* Tasks for this exercise:
[1] In the wildfire weather passage, transcribe the text starting at "leaves the land" and ending at "out of control.".
[2] Which names for katabatic winds does the wildfire weather passage give? List all of them.
[3] Answer these questions from the wildfire weather passage:
(a) How large in diameter can fire whirls reach?
(b) What speed can Santa Ana winds exceed?
(c) What do the calculated fuel moisture readings in WeatherMaster software replace?

* Extract provided:

Virga (rain that falls but evaporates before it reaches the ground)
leaves the land parched. And lightning sparks fires in these tinder-dry
areas.
Wind is a
major concern
Wind is caused
by differential heating, which causes differential pressure within
an air mass. For example, mountains are cooler than valleys because
of the elevation. The cooler, denser air sinks and replaces warmer,
less dense air on the valley floor, creating wind.
Wind is normally
funneled through valley passes, which intensifies its effects. During
wildland fires, wind fans the flames and can cause a fire to spread
out of control.
Fire, itself,
is one of the few natural phenomena that can create its own microclimate.
Large fires heat massive amounts of air causing it to rise into
the atmosphere; this is known as convection. Cooler surface air
from outside the fire zone creates in-drafts to replace the rising
air. This causes violent winds, which fan the fire.
Coupled with
low humidity and rough terrain, these extremes seem to take on a
life of their own and create devastating firestorms. Firestorms
can generate fire whirls, which are fire vortexes or small tornadoes,
reaching as much as 500 feet in diameter and extending hundreds
of feet in the air.
Katabatic
winds
Another wind
phenomenon that wreaks havoc with firefighters is the infamous Santa
Ana winds. The Santa Anas are actually katabatic winds, normally
created during the fall and winter months by colder, denser air
pooling and piling up over the higher desert elevations of southern
California. Katabatic winds in other parts of the world are known
as Chinook or Foehn winds.
When pressure
spills through mountain passes, it creates powerful winds funneled
and warmed through atmospheric compression. The atmosphere dries
as it descends, removing any available moisture from the environment.
These conditions are further exacerbated by strong northerly winds
in the upper atmosphere passing perpendicular across the local mountain
ranges causing a natural "chimney effect" to occur. Add fire to
the mix and it's a natural recipe for disaster.
Santa Ana conditions
can last for several days to a week and can blow in excess of 80
mph over the entire region.
Predicting
fire behavior
Fire meteorologists
at the National Interagency Fire Center in Boise, Idaho have the
daunting task of providing fire weather forecasts with sufficient
detail to help predict fire behavior. In most wildland locations,
real-time weather data is sketchy, so meteorologists don't have
the necessary tools to base their predictions on. The National Weather
Service and NOAA work closely with meteorologists to help predict
atmospheric conditions, but this is a monumental task.
Private companies,
such as Columbia Weather Systems, are now
rigging wildland fire trucks with automated weather systems to put
on the fire lines. Data is then sent back to the Incident Command
meteorologists in the field. This information is essential in helping
predict fire behavior in real-time and in strategic locations where
the fire is actually being fought.
In addition,
fire hazard monitoring at ranger stations can be enhanced with WeatherMaster
weather software which incorporates calculated fuel moisture
readings. The calculations are based on environmental parameters
and replace the traditional and cumbersome fuel sticks.
In the realm
of wildland firefighting, knowing the weather conditions helps define
the rules of engagement. Each year millions of acres of timber and
grasslands are burned and the property damage ranges in the billions.
More importantly, lives are lost. Giant strides have been made to
effectively manage our forests and minimize the fire fuels. Our
best efforts will not eliminate wildland fires, but it will help
protect the heritage we pass on to future generations.

* Material provided:

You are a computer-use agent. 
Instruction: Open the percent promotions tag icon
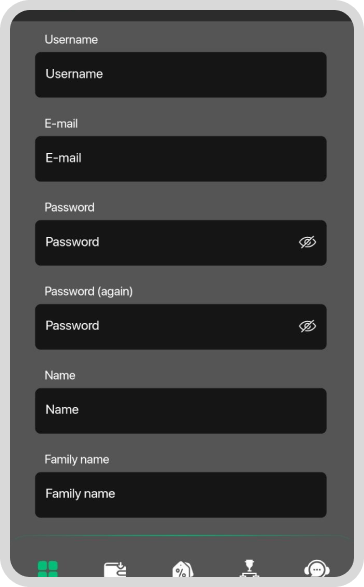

* Results by task:
[1]
leaves the land parched. And lightning sparks fires in these tinder-dry
areas.
Wind is a
major concern
Wind is caused
by differential heating, which causes differential pressure within
an air mass. For example, mountains are cooler than valleys because
of the elevation. The cooler, denser air sinks and replaces warmer,
less dense air on the valley floor, creating wind.
Wind is normally
funneled through valley passes, which intensifies its effects. During
wildland fires, wind fans the flames and can cause a fire to spread
out of control.

[2]
Santa Ana
Chinook
Foehn

[3]
(a) As much as 500 feet.
(b) 80 mph.
(c) The traditional and cumbersome fuel sticks.